> Текст для анализа:
:::::

Военкомат находился в минутах пятнадцати ходьбы от нашего дома, на улице Сенной, 14. В назначенный день и час я с трепетом вошел в парадную дверь с вывеской «Военное министерство СССР. Городской военный комиссариат». Протянув повестку через окошко стеклянной перегородки дежурному офицеру, через мгновенье услышал: «Молодец, прибыл вовремя. Некоторых «супчиков», которые отлынивают, долго ищем по городу. А ты сам пришёл». «Не хватало, чтобы разыскивали меня», - подумал я.
Дежурный вернул мне повестку и, кивнув головой направо, в сторону коридора, рявкнул: «Тебе - к начальнику 2-го отделения Макогоненко». Я постучал в указанную дверь, вошёл и за столом неожиданно увидел знакомого высокого рыжего капитана, который по вечерам захаживал к красивой вдове Воиновой, проживающей в глубине нашего двора. У соседки было две дочери: старшая Тамара и младшая Лида. Их отец погиб на войне, а мама отправила обеих в ФЗУ, в город Зиньков учиться на женских портных - «модисток». Не знаю, узнал он меня или нет, но отнесся к моему появлению вполне доброжелательно. Приняв повестку, предложил сесть и, похвалив нашу школу и военрука Базилевича за строгость, прищурив свои, прикрытые рыжими ресницами глаза, спросил:
- Хочешь поступить в военное училище??

:::::

Записи, извлечённые из собрания
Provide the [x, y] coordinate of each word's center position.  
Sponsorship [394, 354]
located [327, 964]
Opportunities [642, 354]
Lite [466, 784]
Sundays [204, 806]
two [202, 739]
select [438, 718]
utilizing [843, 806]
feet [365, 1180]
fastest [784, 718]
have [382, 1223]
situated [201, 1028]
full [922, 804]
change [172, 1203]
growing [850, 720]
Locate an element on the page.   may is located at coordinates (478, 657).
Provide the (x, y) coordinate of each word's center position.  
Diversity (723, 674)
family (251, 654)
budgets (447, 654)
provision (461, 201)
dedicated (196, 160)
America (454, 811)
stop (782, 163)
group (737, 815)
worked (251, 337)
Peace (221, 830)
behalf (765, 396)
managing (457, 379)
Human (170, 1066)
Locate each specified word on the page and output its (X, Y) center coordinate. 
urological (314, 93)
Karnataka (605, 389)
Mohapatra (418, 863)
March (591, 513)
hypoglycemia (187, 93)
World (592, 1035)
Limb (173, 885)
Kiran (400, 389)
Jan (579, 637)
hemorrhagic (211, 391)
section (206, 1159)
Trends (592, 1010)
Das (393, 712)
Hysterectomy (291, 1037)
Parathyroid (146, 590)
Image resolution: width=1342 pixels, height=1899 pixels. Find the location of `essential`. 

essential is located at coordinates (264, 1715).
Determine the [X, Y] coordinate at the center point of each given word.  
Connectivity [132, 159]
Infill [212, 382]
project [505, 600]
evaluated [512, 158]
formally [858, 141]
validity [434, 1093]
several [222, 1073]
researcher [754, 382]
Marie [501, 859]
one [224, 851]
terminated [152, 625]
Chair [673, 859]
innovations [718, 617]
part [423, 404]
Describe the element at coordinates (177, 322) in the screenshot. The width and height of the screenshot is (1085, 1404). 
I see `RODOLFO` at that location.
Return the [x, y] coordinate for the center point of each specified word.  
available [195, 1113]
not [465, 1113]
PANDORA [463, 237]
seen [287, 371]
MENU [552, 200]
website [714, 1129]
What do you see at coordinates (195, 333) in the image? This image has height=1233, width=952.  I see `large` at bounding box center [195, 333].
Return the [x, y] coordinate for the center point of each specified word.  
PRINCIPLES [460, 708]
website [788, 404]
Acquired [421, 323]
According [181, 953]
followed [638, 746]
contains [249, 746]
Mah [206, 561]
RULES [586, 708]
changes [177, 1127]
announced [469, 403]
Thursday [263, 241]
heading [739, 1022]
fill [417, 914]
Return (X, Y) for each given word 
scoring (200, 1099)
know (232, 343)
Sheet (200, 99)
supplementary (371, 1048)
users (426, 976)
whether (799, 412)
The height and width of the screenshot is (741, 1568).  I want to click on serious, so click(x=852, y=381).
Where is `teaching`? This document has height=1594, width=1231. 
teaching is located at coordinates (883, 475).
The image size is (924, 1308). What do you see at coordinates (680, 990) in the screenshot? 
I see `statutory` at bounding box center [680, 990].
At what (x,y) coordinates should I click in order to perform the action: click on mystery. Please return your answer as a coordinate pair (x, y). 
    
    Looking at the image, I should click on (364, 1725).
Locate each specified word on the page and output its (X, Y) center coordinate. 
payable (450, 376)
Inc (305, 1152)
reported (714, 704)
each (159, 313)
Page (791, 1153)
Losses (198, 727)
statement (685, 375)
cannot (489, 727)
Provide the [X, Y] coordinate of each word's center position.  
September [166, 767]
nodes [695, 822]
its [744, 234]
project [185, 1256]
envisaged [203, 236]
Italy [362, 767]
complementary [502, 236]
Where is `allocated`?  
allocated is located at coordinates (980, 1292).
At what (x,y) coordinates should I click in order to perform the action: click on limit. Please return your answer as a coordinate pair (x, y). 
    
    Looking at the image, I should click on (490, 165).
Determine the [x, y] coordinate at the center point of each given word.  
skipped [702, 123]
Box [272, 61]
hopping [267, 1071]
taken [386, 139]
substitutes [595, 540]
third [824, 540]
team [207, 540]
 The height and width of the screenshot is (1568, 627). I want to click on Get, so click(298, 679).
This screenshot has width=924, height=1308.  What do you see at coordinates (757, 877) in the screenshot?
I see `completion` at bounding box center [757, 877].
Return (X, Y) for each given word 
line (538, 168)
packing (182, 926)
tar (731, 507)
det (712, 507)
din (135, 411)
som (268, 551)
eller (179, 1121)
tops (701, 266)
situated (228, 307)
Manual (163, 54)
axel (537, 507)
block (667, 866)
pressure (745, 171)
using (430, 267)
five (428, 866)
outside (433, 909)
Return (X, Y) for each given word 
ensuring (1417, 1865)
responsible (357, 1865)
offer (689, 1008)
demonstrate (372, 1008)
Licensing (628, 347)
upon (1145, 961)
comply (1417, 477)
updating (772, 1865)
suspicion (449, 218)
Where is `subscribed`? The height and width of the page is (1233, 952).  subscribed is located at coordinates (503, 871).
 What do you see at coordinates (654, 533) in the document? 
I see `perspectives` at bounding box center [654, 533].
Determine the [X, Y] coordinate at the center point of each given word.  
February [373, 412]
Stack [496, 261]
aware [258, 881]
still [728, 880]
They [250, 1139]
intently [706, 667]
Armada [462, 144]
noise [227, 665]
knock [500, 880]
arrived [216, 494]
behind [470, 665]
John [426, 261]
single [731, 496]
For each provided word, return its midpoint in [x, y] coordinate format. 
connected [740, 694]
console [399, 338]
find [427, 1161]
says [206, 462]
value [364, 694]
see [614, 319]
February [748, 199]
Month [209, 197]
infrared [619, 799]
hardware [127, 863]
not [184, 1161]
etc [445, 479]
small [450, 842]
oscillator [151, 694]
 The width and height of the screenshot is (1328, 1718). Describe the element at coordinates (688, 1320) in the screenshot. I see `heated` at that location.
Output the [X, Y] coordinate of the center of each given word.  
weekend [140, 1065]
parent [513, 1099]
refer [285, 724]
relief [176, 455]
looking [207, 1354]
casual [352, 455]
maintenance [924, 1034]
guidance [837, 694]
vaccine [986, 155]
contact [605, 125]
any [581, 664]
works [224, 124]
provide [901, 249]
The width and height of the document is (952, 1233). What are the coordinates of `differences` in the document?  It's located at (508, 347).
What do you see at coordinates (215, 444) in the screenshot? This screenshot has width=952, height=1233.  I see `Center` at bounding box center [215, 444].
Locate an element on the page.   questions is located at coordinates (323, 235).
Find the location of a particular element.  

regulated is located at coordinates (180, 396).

:::::

Продолжите текст о визите в военкомат, начав сразу после его последней фразы. Эти материалы взяты из другого источника.

- Да, - без раздумий ответил я.
- А в какое?
- Мечтаю быть летчиком.
- И правильно. – Капитан, видимо, довольный моим выбором, кулаком стукнул по столу. - У меня есть разнарядка в Васильковское летное училище. Это под Киевом. Заполняй анкету!
Мне и раньше на бумаге приходилось отвечать на вопросы анкет - при записи в библиотеки, вступлению в комсомол, перед получением паспорта, но эта анкета была гораздо больше, на двух листах. Фамилия, имя отчество, год рождения - это понятно. Сложнее с социальным положением: отец-рабочий, понятно. А мама кто? Была ткачихой, значит, рабочая, потом на партийной работе, народный судья, затем буфетчица, а теперь, хотя оставалась коммунисткой, домохозяйка. Спрашиваю у капитана: «Что писать?» Он, глянув на анкету, буркнул: «Чего тут думать? Пиши: «из рабочих».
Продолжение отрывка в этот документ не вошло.